Exactly how many lines below mention "dropdown"? Answer with that number alone.
-- GIVEN DATA follows --
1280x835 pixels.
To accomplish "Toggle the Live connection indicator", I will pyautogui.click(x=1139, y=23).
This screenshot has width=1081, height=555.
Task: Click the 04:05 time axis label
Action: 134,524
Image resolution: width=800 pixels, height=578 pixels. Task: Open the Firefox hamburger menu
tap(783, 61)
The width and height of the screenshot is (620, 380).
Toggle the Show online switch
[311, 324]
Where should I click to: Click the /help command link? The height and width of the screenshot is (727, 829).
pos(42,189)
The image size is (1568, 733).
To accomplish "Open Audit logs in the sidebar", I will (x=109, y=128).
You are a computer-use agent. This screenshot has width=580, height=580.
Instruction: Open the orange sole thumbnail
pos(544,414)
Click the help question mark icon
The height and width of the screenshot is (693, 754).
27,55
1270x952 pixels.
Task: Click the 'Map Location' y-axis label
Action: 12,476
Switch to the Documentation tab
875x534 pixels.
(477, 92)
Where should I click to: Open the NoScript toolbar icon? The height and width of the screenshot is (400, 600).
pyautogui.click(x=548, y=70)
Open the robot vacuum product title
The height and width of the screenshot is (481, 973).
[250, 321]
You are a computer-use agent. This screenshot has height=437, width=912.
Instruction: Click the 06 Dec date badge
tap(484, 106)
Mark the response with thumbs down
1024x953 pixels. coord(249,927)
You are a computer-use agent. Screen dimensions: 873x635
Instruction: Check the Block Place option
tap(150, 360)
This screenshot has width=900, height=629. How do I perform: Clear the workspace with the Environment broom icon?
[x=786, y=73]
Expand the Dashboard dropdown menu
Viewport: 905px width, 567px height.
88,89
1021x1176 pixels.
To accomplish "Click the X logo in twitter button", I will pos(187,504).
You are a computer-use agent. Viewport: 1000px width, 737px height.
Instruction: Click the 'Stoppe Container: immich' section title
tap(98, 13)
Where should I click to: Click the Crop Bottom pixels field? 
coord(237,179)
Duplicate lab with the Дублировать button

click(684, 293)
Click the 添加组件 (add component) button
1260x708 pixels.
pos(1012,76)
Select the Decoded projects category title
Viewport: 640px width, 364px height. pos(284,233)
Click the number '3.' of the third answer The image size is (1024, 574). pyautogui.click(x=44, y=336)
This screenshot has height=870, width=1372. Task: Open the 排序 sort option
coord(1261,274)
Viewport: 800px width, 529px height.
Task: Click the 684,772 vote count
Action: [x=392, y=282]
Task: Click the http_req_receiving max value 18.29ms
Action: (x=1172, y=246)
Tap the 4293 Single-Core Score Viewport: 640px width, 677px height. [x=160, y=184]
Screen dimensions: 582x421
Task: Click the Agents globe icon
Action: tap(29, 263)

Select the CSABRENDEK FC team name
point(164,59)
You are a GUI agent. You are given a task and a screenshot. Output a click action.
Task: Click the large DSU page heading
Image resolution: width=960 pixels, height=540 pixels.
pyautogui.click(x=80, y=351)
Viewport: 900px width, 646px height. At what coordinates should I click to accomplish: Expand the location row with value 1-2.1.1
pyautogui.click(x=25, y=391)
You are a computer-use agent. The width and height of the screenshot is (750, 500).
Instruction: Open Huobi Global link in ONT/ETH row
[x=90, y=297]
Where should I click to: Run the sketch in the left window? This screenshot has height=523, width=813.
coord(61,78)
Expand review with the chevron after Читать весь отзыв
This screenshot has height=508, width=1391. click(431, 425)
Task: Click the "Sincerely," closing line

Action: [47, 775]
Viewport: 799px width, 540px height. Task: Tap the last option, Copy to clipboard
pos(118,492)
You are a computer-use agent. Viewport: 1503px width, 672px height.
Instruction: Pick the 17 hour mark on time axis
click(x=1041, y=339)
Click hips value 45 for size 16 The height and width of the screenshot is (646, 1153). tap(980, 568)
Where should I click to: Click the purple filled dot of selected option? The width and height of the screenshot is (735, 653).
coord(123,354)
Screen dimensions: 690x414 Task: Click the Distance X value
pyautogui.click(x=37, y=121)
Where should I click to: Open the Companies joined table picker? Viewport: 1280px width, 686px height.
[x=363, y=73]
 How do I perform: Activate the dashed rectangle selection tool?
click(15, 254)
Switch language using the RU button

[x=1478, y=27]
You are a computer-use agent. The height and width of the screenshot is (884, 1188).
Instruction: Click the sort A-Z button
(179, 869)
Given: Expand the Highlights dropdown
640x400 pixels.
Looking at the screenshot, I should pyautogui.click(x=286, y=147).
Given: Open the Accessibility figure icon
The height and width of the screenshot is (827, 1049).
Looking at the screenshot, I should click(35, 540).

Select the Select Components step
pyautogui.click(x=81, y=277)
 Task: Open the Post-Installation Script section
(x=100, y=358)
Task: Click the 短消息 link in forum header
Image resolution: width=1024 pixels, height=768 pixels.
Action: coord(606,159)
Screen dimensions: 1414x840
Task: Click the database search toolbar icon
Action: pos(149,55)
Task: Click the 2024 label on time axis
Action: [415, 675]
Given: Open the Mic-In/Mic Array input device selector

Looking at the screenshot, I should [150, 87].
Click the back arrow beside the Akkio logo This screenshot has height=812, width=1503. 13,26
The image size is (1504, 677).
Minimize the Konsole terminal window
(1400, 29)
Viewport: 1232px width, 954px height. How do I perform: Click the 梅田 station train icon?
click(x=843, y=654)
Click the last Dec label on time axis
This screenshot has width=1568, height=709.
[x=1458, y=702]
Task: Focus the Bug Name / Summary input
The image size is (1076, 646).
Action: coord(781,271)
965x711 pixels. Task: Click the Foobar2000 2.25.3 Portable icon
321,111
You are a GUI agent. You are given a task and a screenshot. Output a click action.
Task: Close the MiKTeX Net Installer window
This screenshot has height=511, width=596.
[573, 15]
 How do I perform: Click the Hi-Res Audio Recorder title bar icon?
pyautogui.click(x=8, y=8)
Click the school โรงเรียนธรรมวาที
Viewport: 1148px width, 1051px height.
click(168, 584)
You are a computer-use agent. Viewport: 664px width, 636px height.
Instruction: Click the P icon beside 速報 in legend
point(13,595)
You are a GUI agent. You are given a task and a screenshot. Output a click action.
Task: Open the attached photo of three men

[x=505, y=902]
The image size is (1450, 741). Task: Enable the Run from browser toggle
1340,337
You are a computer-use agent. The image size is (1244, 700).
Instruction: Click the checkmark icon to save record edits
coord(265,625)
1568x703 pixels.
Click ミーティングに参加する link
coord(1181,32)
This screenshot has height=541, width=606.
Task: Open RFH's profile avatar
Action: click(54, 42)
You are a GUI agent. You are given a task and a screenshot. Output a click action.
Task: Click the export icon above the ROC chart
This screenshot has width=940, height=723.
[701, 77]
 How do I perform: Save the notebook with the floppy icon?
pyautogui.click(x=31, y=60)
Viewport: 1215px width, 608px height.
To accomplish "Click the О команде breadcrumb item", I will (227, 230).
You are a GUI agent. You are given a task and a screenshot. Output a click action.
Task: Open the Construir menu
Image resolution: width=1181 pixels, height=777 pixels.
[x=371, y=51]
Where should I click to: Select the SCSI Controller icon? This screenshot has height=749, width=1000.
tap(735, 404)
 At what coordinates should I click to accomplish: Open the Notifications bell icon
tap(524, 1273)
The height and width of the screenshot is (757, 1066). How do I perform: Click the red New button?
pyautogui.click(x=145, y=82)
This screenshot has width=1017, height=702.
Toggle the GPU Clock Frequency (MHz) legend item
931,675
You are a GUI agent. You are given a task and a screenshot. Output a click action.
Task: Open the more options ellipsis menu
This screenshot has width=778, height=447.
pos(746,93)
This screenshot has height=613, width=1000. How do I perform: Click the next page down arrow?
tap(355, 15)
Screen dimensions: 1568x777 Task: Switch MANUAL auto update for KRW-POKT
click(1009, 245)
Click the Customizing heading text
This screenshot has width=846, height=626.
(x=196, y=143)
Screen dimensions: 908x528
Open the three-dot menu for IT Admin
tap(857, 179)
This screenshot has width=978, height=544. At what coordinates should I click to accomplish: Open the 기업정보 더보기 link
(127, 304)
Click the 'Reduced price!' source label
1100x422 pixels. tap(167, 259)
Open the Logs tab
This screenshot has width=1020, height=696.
-- GIVEN DATA concluded --
> **EXERCISE OUTPUT**
2